Task to carry out:
Find the lines below that contain the string "computer". Copy each one.

*** Given information ***

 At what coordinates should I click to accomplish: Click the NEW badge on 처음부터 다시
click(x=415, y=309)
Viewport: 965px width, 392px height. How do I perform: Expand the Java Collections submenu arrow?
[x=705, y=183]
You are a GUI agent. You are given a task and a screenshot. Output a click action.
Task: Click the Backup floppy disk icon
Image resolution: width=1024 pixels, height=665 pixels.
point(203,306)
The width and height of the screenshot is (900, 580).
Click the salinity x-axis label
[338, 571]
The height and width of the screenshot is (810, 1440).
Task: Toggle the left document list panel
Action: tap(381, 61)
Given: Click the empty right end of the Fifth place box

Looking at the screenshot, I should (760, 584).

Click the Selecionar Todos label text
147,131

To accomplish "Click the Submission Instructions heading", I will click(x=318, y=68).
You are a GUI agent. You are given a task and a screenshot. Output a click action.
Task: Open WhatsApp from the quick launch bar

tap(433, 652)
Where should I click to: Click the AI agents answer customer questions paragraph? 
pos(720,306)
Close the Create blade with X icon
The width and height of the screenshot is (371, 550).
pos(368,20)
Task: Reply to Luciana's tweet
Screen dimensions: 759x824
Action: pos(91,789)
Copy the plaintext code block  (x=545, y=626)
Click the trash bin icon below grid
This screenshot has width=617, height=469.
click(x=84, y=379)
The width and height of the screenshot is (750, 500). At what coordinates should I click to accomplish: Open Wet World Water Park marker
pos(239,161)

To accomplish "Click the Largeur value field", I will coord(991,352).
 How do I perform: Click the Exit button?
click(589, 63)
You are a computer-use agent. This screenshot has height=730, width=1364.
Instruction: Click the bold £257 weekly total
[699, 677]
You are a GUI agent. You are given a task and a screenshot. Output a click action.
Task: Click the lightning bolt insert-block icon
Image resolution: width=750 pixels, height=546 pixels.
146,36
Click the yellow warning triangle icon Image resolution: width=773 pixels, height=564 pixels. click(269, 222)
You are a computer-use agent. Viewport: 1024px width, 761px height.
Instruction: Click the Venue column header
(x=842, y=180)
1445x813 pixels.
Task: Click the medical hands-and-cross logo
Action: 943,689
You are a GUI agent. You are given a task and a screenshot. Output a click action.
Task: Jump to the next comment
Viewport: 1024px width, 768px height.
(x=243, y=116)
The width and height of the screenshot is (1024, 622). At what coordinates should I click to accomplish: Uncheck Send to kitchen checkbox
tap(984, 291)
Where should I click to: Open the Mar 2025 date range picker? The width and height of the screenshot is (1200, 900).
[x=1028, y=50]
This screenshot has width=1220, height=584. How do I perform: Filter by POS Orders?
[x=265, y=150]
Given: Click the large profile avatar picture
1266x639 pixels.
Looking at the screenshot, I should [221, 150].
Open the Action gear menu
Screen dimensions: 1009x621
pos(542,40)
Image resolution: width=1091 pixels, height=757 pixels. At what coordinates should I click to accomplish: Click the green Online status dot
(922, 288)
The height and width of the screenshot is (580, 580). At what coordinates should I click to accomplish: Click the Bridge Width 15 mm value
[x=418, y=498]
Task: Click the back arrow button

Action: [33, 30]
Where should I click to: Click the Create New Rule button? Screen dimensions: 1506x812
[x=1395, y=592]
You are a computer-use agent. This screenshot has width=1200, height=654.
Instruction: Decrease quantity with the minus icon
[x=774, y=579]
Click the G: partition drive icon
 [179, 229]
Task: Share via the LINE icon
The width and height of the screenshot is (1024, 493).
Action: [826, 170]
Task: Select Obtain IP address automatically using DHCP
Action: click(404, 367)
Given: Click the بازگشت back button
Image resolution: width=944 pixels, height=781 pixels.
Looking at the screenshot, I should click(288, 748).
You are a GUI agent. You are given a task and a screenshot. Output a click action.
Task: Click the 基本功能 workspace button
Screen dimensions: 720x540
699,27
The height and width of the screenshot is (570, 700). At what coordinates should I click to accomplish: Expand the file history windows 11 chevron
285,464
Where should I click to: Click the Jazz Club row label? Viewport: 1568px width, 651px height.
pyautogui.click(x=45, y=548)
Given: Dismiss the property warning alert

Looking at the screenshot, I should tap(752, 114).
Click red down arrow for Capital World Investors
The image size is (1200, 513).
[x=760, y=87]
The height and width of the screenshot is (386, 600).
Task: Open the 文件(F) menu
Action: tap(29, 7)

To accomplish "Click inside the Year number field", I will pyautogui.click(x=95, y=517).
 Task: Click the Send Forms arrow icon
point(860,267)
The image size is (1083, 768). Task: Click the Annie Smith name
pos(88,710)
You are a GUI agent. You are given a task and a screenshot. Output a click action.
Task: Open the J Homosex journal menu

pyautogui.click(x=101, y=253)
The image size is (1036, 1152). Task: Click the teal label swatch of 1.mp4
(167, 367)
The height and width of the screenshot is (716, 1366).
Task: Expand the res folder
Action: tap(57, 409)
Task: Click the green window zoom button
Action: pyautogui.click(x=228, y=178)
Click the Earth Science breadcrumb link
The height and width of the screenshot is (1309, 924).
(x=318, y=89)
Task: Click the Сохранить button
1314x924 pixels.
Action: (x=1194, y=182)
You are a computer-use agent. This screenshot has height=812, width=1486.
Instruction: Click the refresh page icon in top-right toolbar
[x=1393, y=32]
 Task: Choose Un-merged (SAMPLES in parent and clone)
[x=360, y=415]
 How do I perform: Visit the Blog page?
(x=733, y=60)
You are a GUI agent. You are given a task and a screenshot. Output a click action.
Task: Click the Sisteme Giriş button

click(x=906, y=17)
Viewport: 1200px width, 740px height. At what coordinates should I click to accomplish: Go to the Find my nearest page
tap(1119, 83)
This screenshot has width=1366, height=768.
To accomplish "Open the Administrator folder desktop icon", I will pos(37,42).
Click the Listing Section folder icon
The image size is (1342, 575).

***

Finished exercise:
You are a computer-use agent. This screenshot has height=730, width=1364.
You are a computer-use agent. Viewport: 1024px width, 761px height.
You are a computer-use agent. This screenshot has width=1200, height=654.
You are a computer-use agent. This screenshot has height=812, width=1486.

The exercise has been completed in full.